This is a hard blog for me to write as I like to try and give people the benefit of the doubt. Sometimes individuals make mistakes or misread numbers and come up with inaccurate results. However, Christopher Kusek’s latest blog on EMC’s 20% guarantee program is so full of misrepresented information, cooked numbers and, seriously reckless configurations that I can’t help but believe it was an intentional attempt to mislead customers.
I do really hope that I’m mistaken on his motives and, perhaps Chris, after reviewing this information, can post an update clarifying his mistakes and set the record straight.
Chris claimed in his post that a configuration requiring 135TB of usable capacity would require over 350TB of RAW storage on NetApp whereas EMC would only require between 184TB and 206TB.
These numbers are so outlandish that anyone who has spent time comparing NetApp vs. EMC solutions—especially someone who has worked at both EMC and NetApp should quickly come to the realization that these numbers are clearly not right and need further investigation.
Chris’s first mistake was the choice of comparison tools. To gather the NetApp RAW storage required, he used the NetApp Storage Efficiency Calculator. For the EMC numbers, he used the EMC Capacity Calculator.
The NetApp Storage Efficiency Calculator is a tool we recommend customers use to identify how various NetApp technologies can save storage in a real-world model environment. In order to most accurately model these savings, customer waste in the form of over-provisioning, has to be taken into account. We call this customer generated waste “Overprovisioned Storage” in the tool and it can be easily identified by hovering over the dark grey section of the column. We separate this storage out so that customers can see the effects of enabling thin provisioning to combat overprovisioning.
The EMC Capacity Calculator tool is really just a visual raid-group builder, nothing more, and doesn’t take into account customer behaviors such as over-provisioning. Chris did not take this into consideration.
To get a better idea of the RAW storage requirements needed by NetApp, the Overprovisioned Storage should have been subtracted from the model as the EMC Capacity Calculator doesn’t factor this in. Leaving all other settings the same and only properly subtracting the over-provisioned storage, the new results are clear.
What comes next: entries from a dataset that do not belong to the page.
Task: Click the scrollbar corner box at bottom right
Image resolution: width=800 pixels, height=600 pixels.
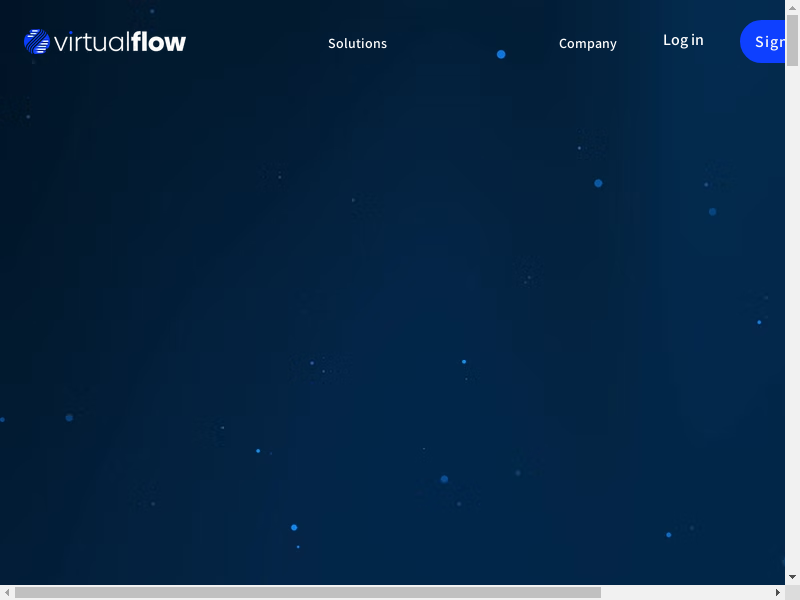Action: 792,592
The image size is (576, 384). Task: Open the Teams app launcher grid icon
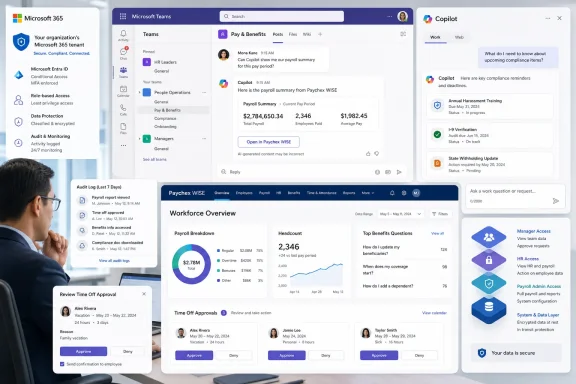(123, 16)
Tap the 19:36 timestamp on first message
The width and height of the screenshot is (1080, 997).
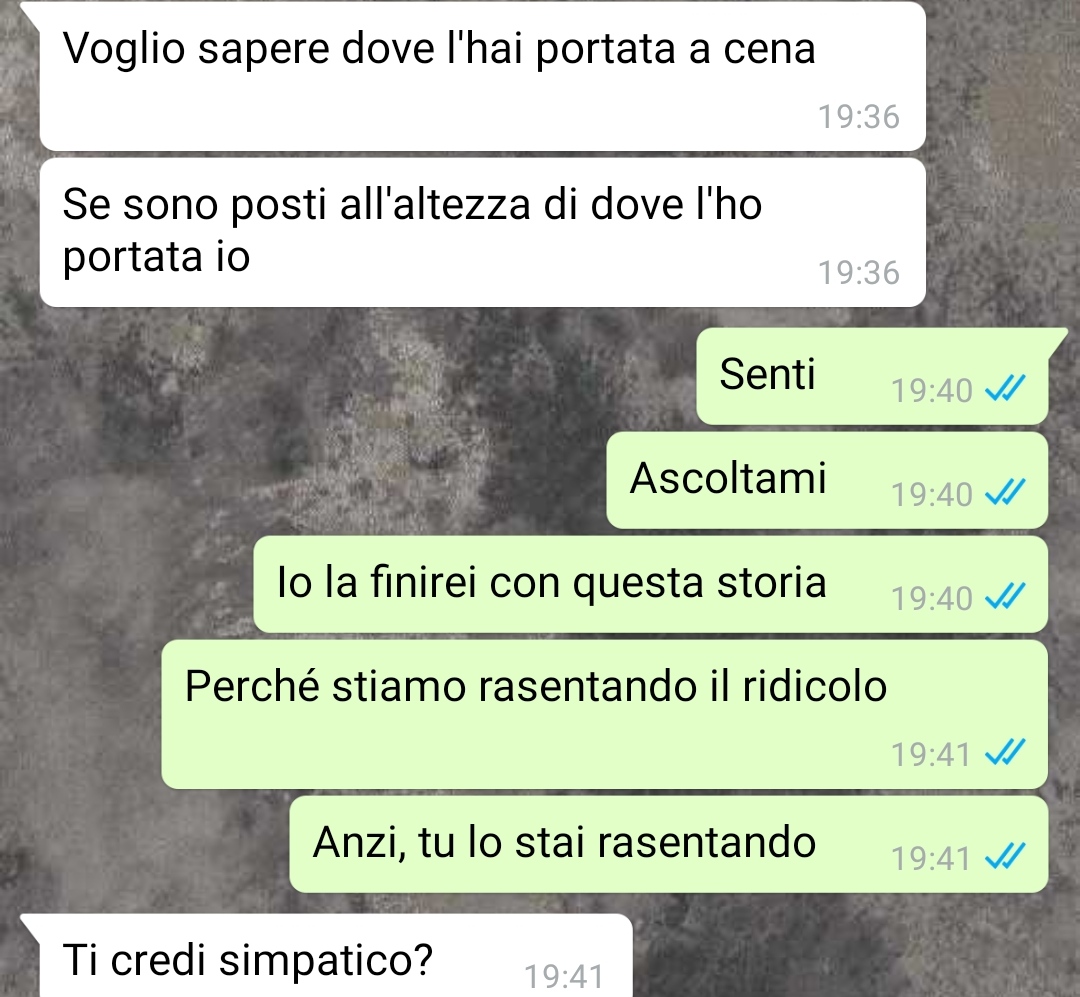tap(858, 116)
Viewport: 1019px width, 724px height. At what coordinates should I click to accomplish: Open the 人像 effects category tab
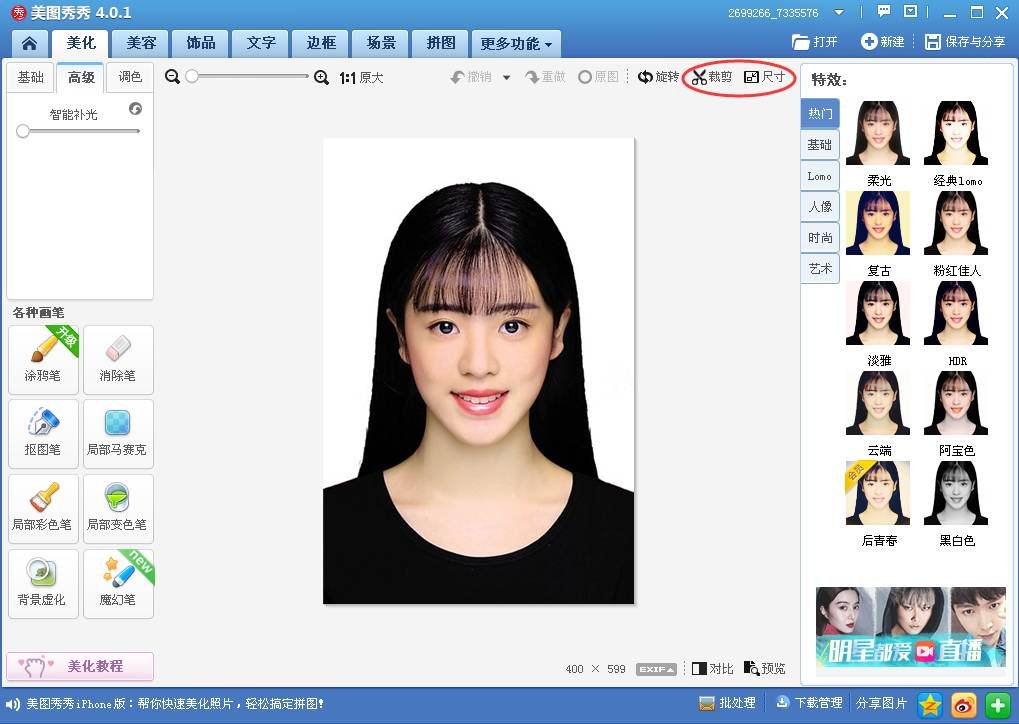[820, 206]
Configuration | NetApp RAW | NetApp Useable | Raw v Useable % | EMC RAW | EMC Useable | Raw v Useable % | Difference |
FILE+DB | |||||||
Default Checkboxes | 139.2 | 135 | 97% | 206 | 135 | 66% | -31% |
Uncheck Thin/Dedup | 184.5 | 135 | 73% | 206 | 135 | 66% | -8% |
Uncheck Snaps | 157.5 | 135 | 86% | 206 | 150 | 73% | -13% |
EMAIL/Collab | |||||||
Default Checkboxes | 144.2 | 135 | 94% | 184 | 137 | 74% | -19% |
Uncheck Thin/Dedup | 184.5 | 135 | 73% | 184 | 137 | 74% | 1% |
Uncheck RAID6/Snaps | 154.5 | 135 | 87% | 184 | 152 | 83% | -5% |
Even without addressing the issues in the reckless EMC configs (which I will do below), NetApp is still at least equal or better in default storage utilization than EMC. Once you enable deduplication, the model shows jumps from 19% to 31% in NetApp’s favor with these data types. Savings in virtual environments are much higher, but aren't being compared here.
Now, although it is very unlikely, I suppose the above oversight could have been made in haste. I’m sure Chris can clear up his confusion on the numbers after doing some more research.
What I found to be most disturbing with the post, though, was reckless configurations used in attempt to drive up the storage efficiency numbers of the EMC storage. Chris not only recommended using 14+1 RAID5 raid group sizes, something unheard of in production environments, but he also recommended that extreme raid group size with 600GB FC drives. This type of configuration, when deployed in a real world environment exposes the customer to extreme and unnecessary risk of data loss due to double disk failures. NetApp would NEVER recommend this type of configuration.
When attempting to reconcile the inadequate raid protection of the EMC numbers compared to the superior, high-performance, double disk failure protection that is both default and a best practice for NetApp solutions, Chris opted to downgrade the NetApp protection to RAID4, rather than bringing the EMC protection up to an adequate level. It appears this was in effort to avoid the additional efficiency penalty that EMC RAID6 requires when chosen.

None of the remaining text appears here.